Words in Space
by Taokan
Summary: A series of drabbles set during the Mass Effect storyline.
1. The elevator

Shepard blew a sigh out between her lips and rested her forehead against the elevator doors, tiredly massaging her temples. Maybe if she closed her eyes, she could fool herself into thinking that her bunk awaited her on the other side, and not another report for the council. It didn't really work. She could still hear the tiles scrape past on either side of the elevator, prolonging the agony. _Damn and damn. _

There wasn't even any elevator music to distract her from the paperwork looming ever closer in her future. Whoever built this had a twisted mind. Probably human, too. No self-respecting Turian would have had a part in the decision that the only exits from the most flammable room in the ship should be a choice between a short -really short- jaunt out the airlock or a ride in this monstrosity. They would've turned themselves into C-Sec for crimes against humanity. Or whatever. She could see why humans were the laughingstock of the galaxy. They tried, God bless 'em, but, well, sometimes they lost sight of the bigger issue. Like arriving for dinner on time for **once**.

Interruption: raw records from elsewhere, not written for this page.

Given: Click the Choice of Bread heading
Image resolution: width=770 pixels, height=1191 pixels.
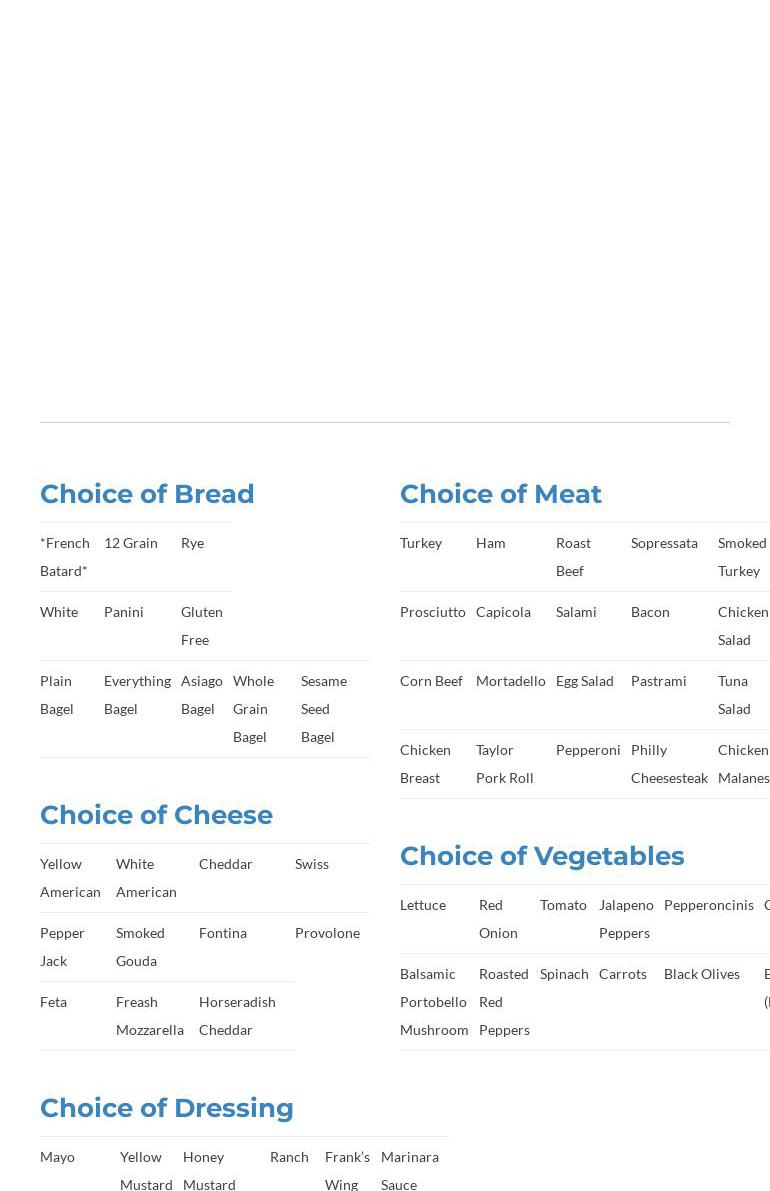Looking at the screenshot, I should (x=147, y=494).
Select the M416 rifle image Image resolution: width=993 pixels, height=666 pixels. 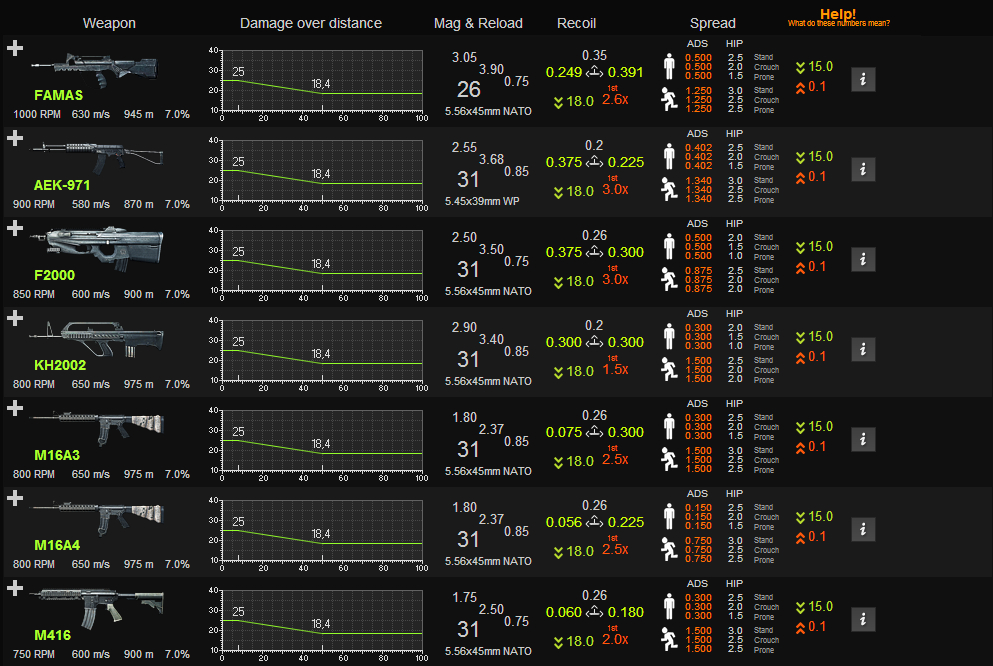[x=97, y=607]
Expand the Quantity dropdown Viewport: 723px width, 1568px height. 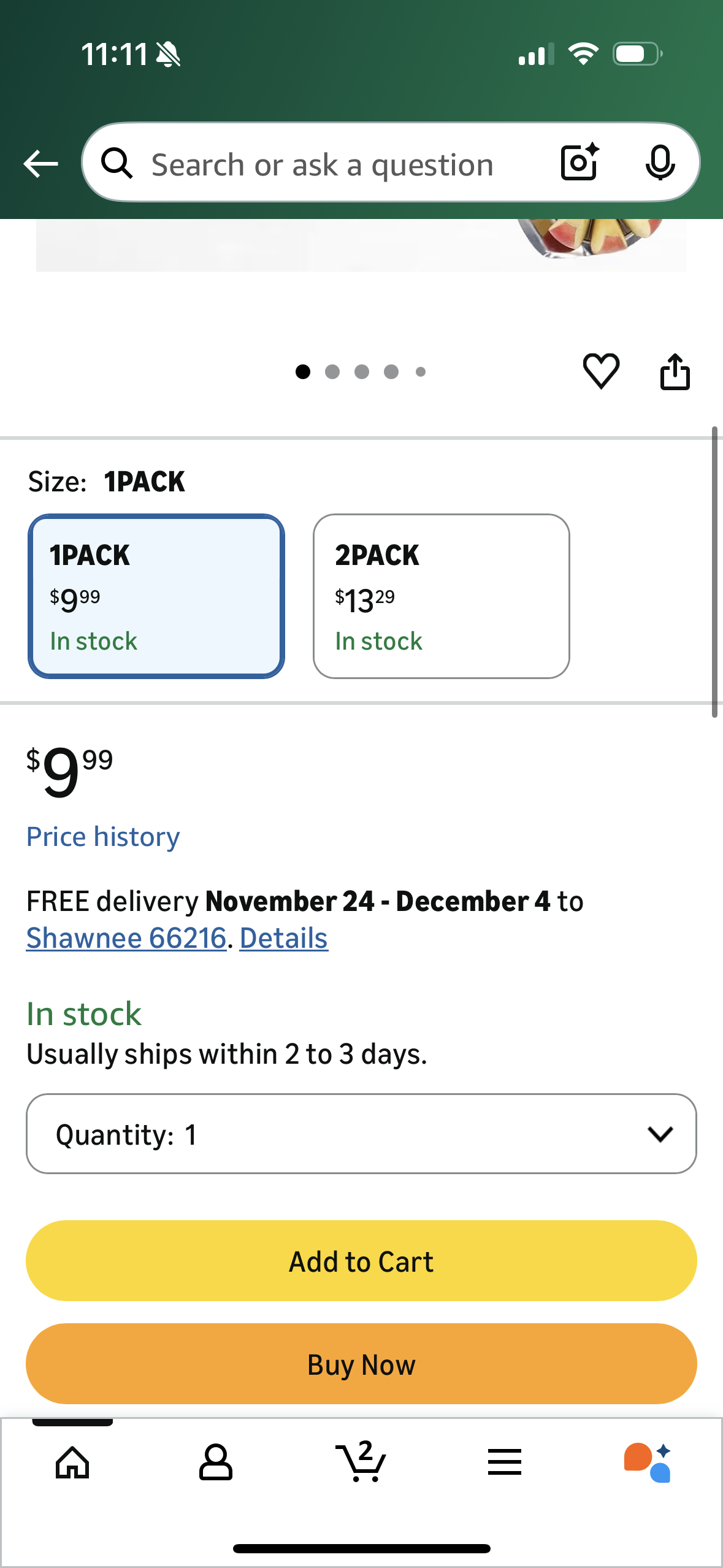(361, 1134)
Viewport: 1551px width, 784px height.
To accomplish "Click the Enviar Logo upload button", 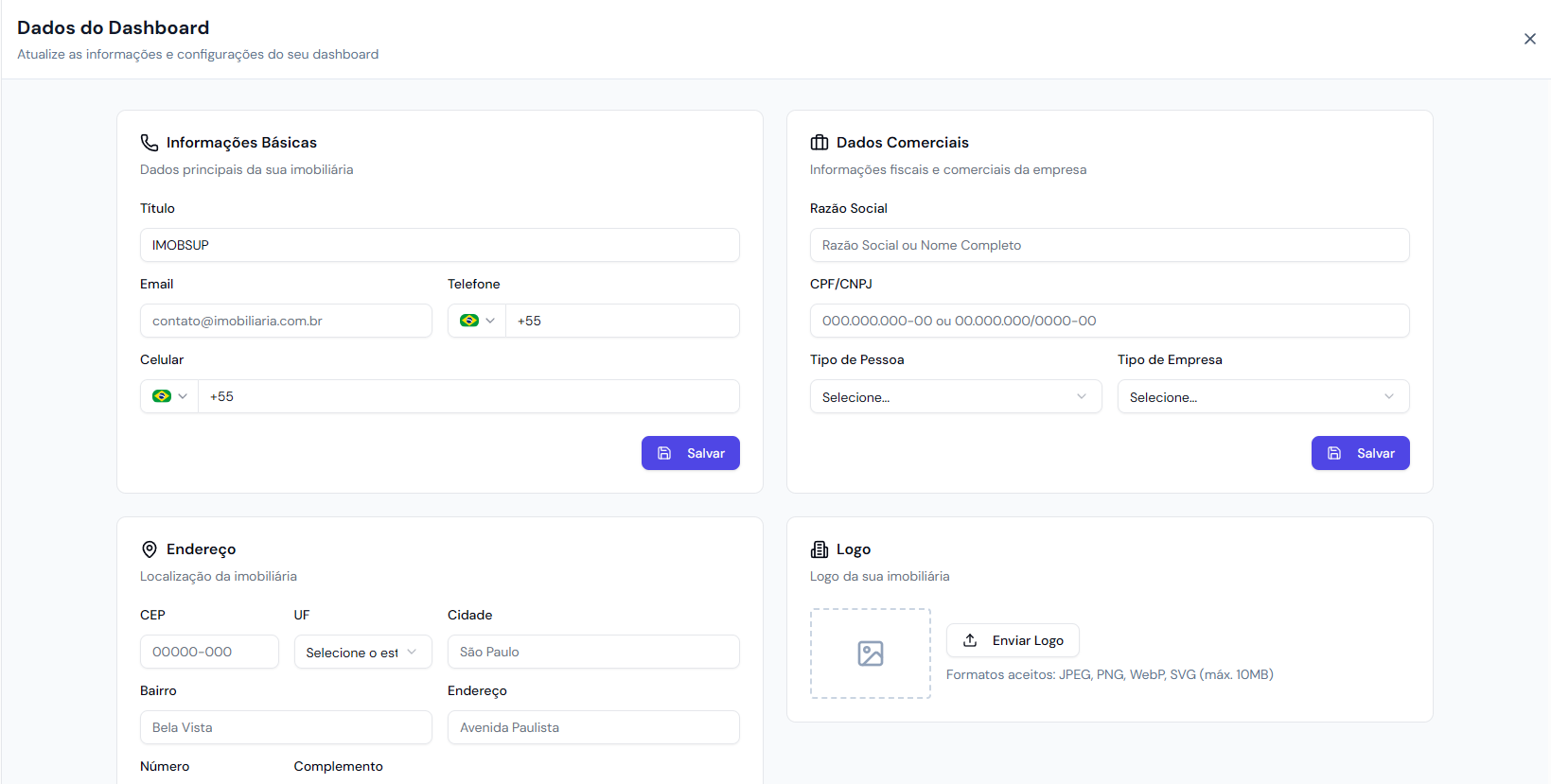I will (1013, 640).
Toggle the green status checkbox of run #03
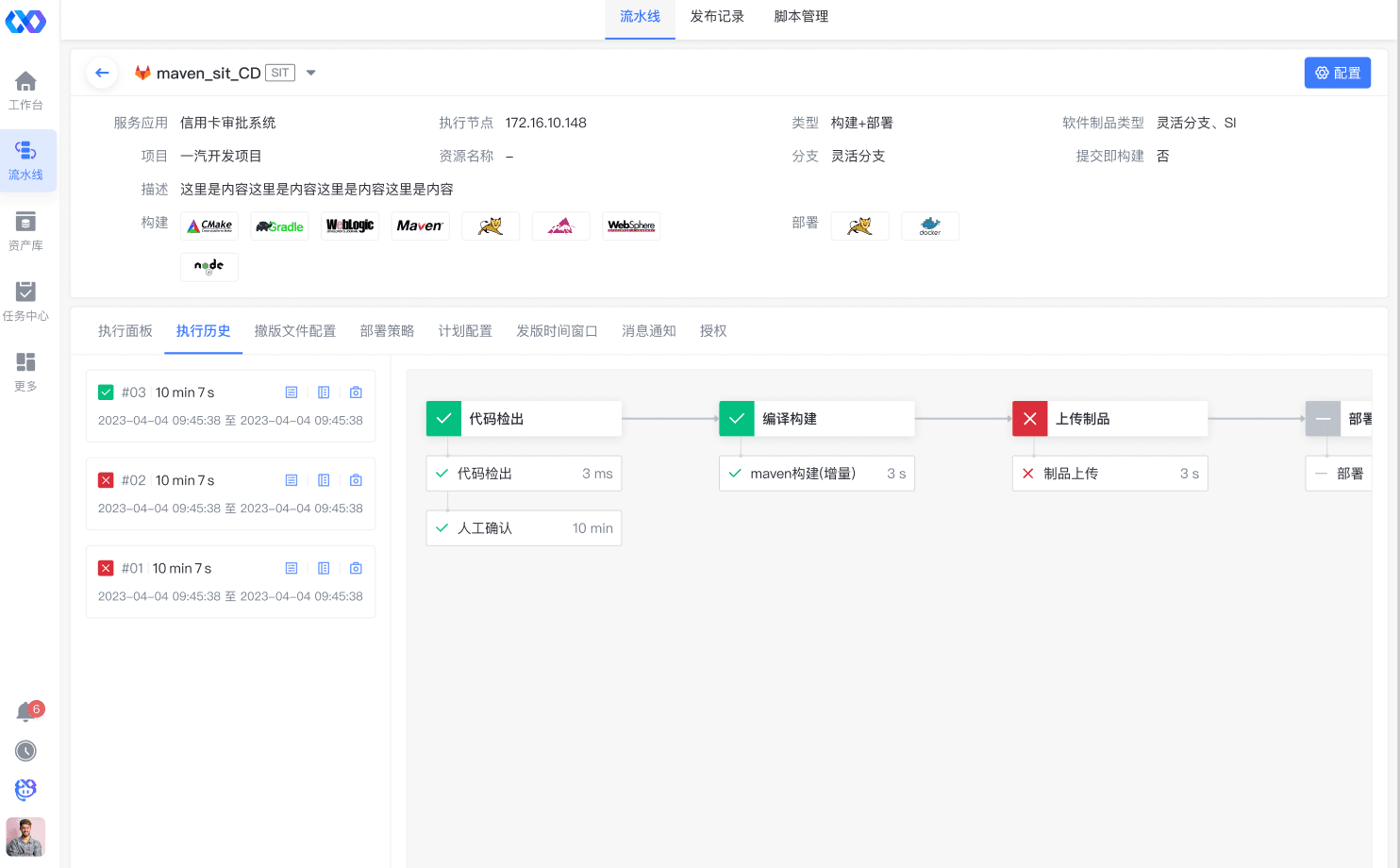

The Turian planning committee had probably laughed themselves sick when the genius who'd drawn up these plans had offered it up for review. She hoped the sick bastard had starved to death in one of his own elevators.

Tali (Shepard had attempted saying the rest of her name only once, and that had been after a few stiff drinks) had an especial hatred for the thing -not too surprising, the poor thing rode it back and forth three times a day for meals- and after her very first trip down to the belly of the beast, she had made a point of asking permission to improve it. Shepard hadn't gotten back to her on it yet. Not because she'd had a second heart about Ashley's, ah, **concerns** about aliens sniffing about the ship's inner workings -that'd be more than a bit hypocritical, considering that Turians had helped build this thing from the ground up- but, well, the elevator was bad enough already. Who knew what it'd be like if a wire got crossed somewhere? She shuddered to think. Listening to Ashley make barely veiled racism remarks to any non-human in earshot for God-only-knew how many hours until the elevator was fixed wasn't exactly her idea of a good time. She'd rather stick her head in the septic vat.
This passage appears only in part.